Он отвлек Надежду Егоровну от грустных мыслей; после того как он ушел, она долго еще улыбалась: говорил, что сильный, а губы дрожали, чуть было не расплакался. Хороший мальчик… Костя тоже приходит, и Санников, и Павлик. Понятно: Андрюша их приручил. А мне с ними как-то легче. Соня далеко. Володя ходит как в воду опущенный. Он ведь слова не скажет. Всегда такой был. Когда он из Москвы приезжал, я ему раз сказала: «Ты кто — сын или квартирант?» Он засмеялся, ответил, что в общем он блудный сын, только великовозрастный, так что должен меня опекать… Завтра обязательно пойду к Климову. Андрюша хорошо отзывался о Сереже. Да и видно — мальчик серьезный. Нельзя так — «первая любовь… Смешной у него вид — огромные очки, а веснушек — я столько никогда не видала… Ниночка — умница, что не погналась за красотой…

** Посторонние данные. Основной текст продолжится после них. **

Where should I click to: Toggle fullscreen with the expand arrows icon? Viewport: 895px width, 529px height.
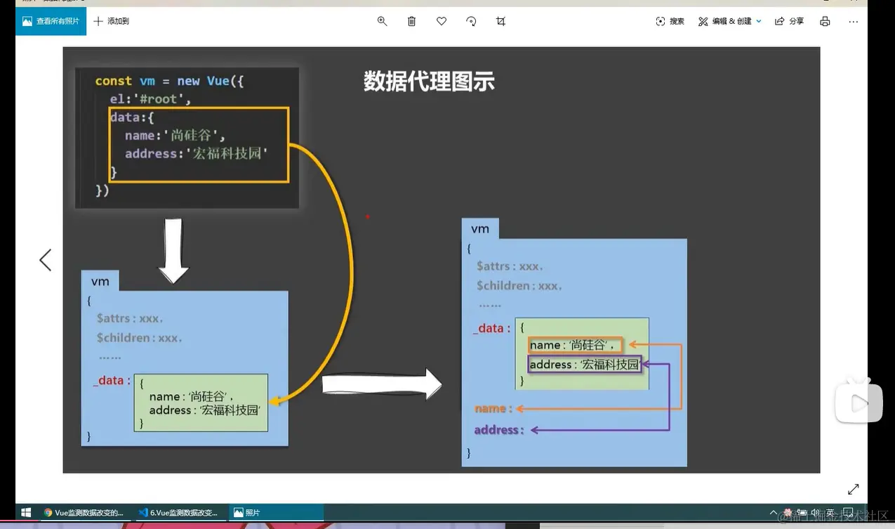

Вечером пришел Савченко. Надежда Егоровна ему обрадовалась — сидела одна: Володя последнее время редко бывал дома. Она достала последнее письмо Сони, некоторые фразы читала, а другое пересказывала:
— Вот она пишет: «Работой я довольна, и вообще настроение у меня чудесное. Я тебе уже писала про Суханова»… — Надежда Егоровна стала поспешно объяснять: — Это ее начальник, он ей
Надежда Егоровна спрятала письмо и вздохнула: опять ей стало жалко Соню. Да и Савченко жалко: по-моему, он ее не забыл…
Савченко встал. Она не стала его удерживать: когда Андрюша был жив, он подолгу сидел, а о чем ему со мной разговаривать?..
— Надежда Егоровна, я не знал, можно ли к вам сегодня зайти. Ведь сегодня ровно год…
Она едва сдержала слезы: вспомнил!
— Андрюша вас любил…
— Андрей Иванович мне очень много дал. Конечно, не только мне. Мы все у него учились…
Надежда Егоровна усадила Савченко, принесла чайник, стала резать сыр, колбасу.
— Вам крепкий, Григорий Евдокимович? — Она улыбнулась. — Я уж лучше буду вас звать Гришей, как ваша мама…
Савченко смущенно ответил:
— Мать меня звала Григулей.
Он рассказал, что его мать умерла в Ленинграде во время блокады. Потом тетка взяла его с собой, они эвакуировались в Томск. Савченко два раза убегал на фронт, один раз добрался до Минска, но его вернули — ему было пятнадцать лет, он говорил, что семнадцать. Дядю убили возле Кенигсберга. Тетя теперь одна. Он ее звал к себе, не хочет: «Ленинградка, — отвечает, — умру в родном городе».
Надежда Егоровна расспрашивала, что нового на заводе: давно не приходил Егоров.
Яша Брайнин забежал вчера. Посылают его в Караганду, отец огорчается, а Яша говорит, что очень доволен. Так вот, он мне сказал, будто на Соколовского опять напустились. По-моему, выдумки. Журавлева теперь нет, а о Голованове все хорошо отзываются…
Савченко объяснил, что Соколовский погорячился. Проект он представил замечательный. Андреев его защищал, хорошо говорил… Надо признаться, что подошли формально. Человек он немолодой…
— Вот вы мне это рассказываете, а им вы сказали?
— Конечно!
Надежда Егоровна подумала: «Андрюша никогда не боялся говорить правду в лицо. Савченко вспомнил, пришел… Значит, что-то остается… От одного к другому — течет, не мельчает…»
— Гриша, что вам Соня пишет?
— Она мне редко пишет, работы у нее много. Маслов был недавно в Пензе, говорил, что на заводе Соней довольны…
Он старался улыбаться, но улыбка получалась печальная.
— Я пойду, Надежда Егоровна. Засиделся, скоро двенадцать.